Stored entries
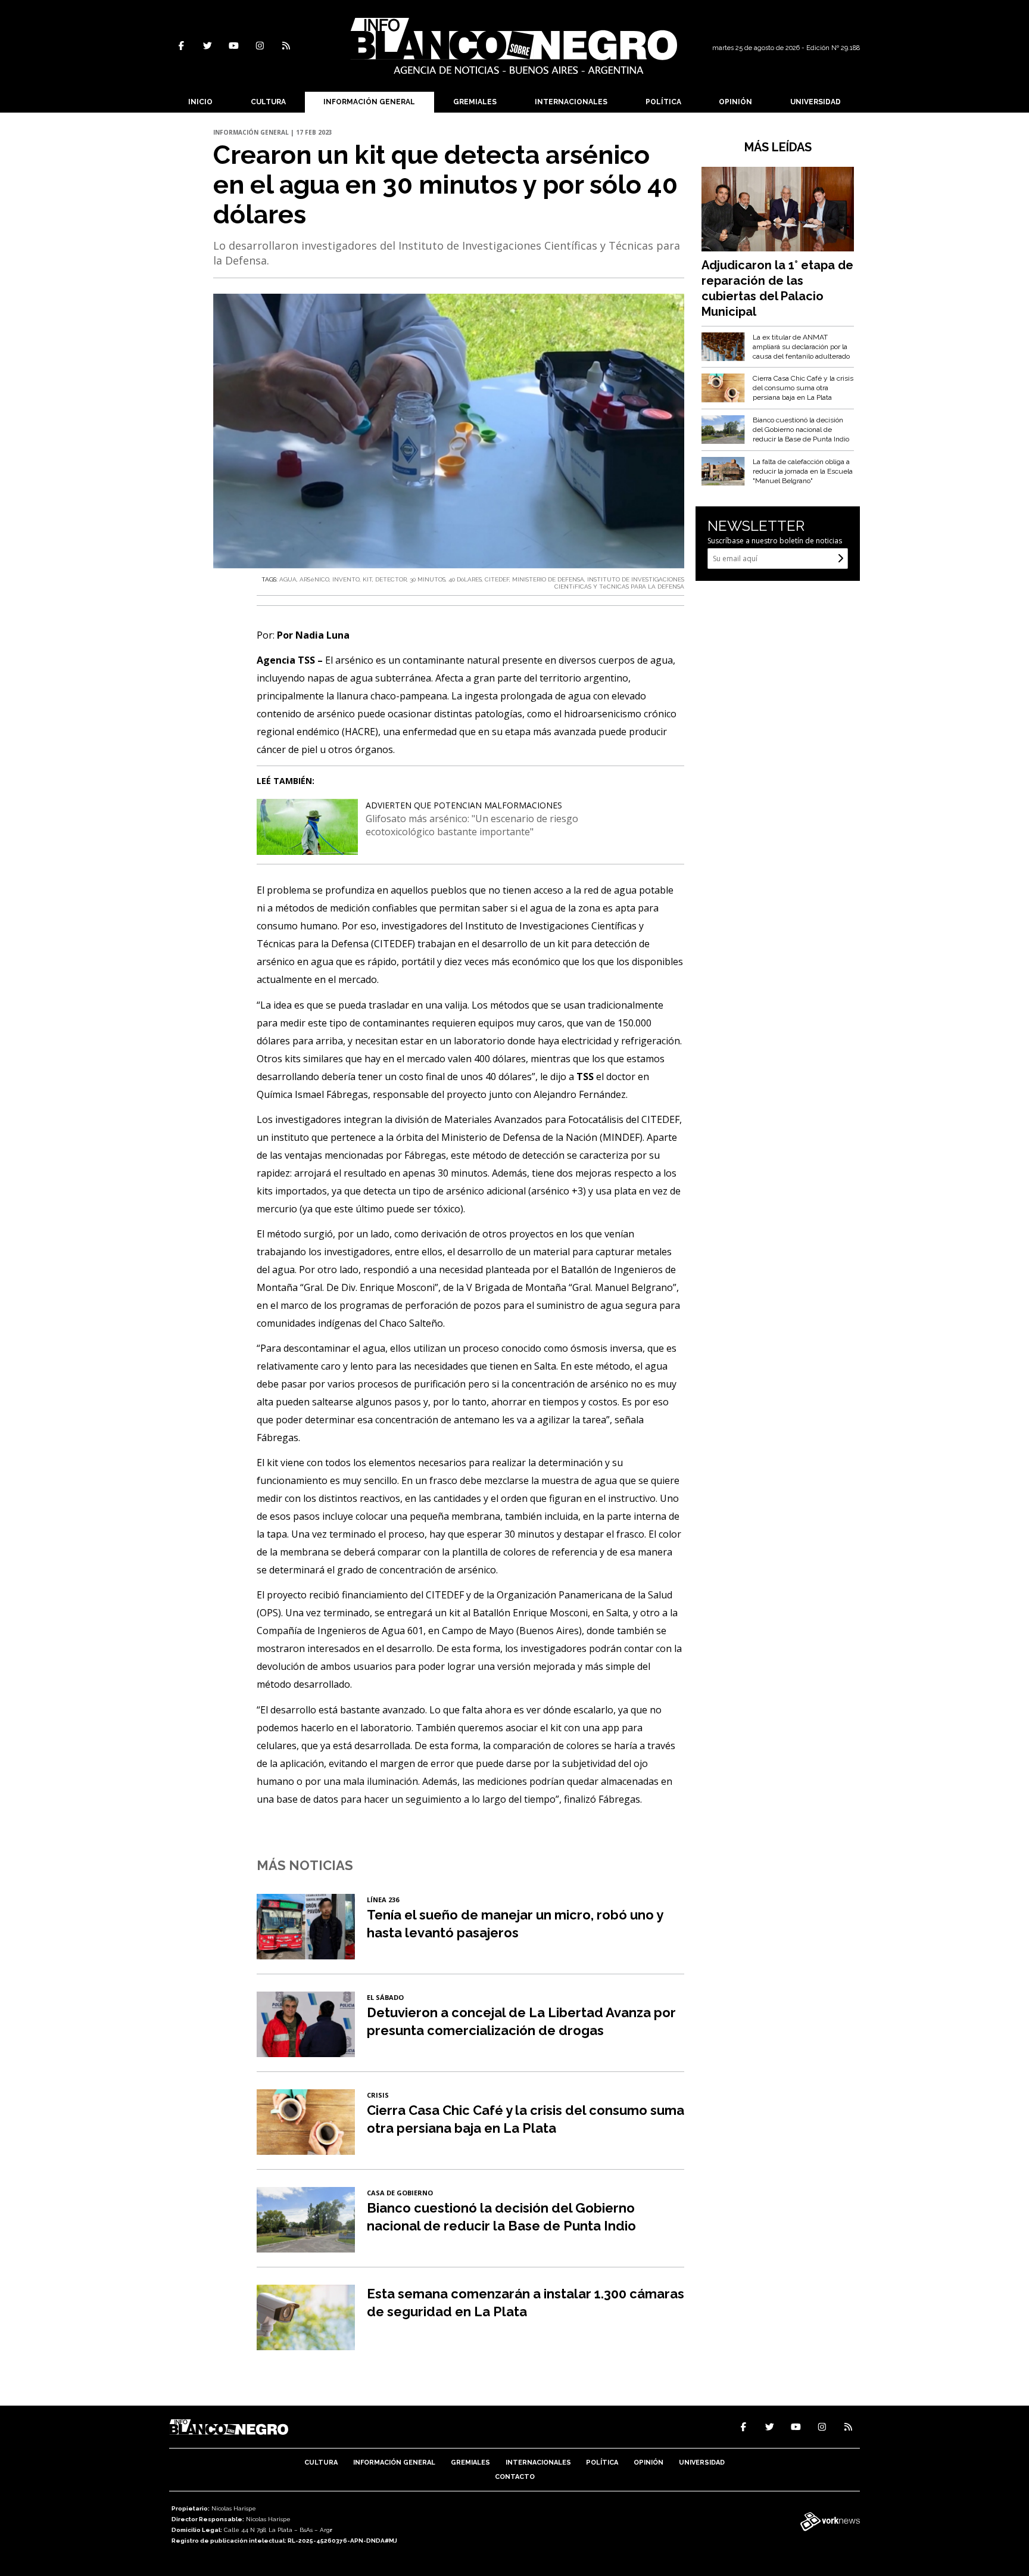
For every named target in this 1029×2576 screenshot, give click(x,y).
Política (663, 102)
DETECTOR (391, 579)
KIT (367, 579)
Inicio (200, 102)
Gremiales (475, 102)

# Exercise prompt
Restate each entry word for word; pictures stay out of the copy.

# Response to the exercise
For every named target in this 1029×2576 screenshot, give click(x,y).
Política (663, 102)
DETECTOR (391, 579)
KIT (367, 579)
Inicio (200, 102)
Gremiales (475, 102)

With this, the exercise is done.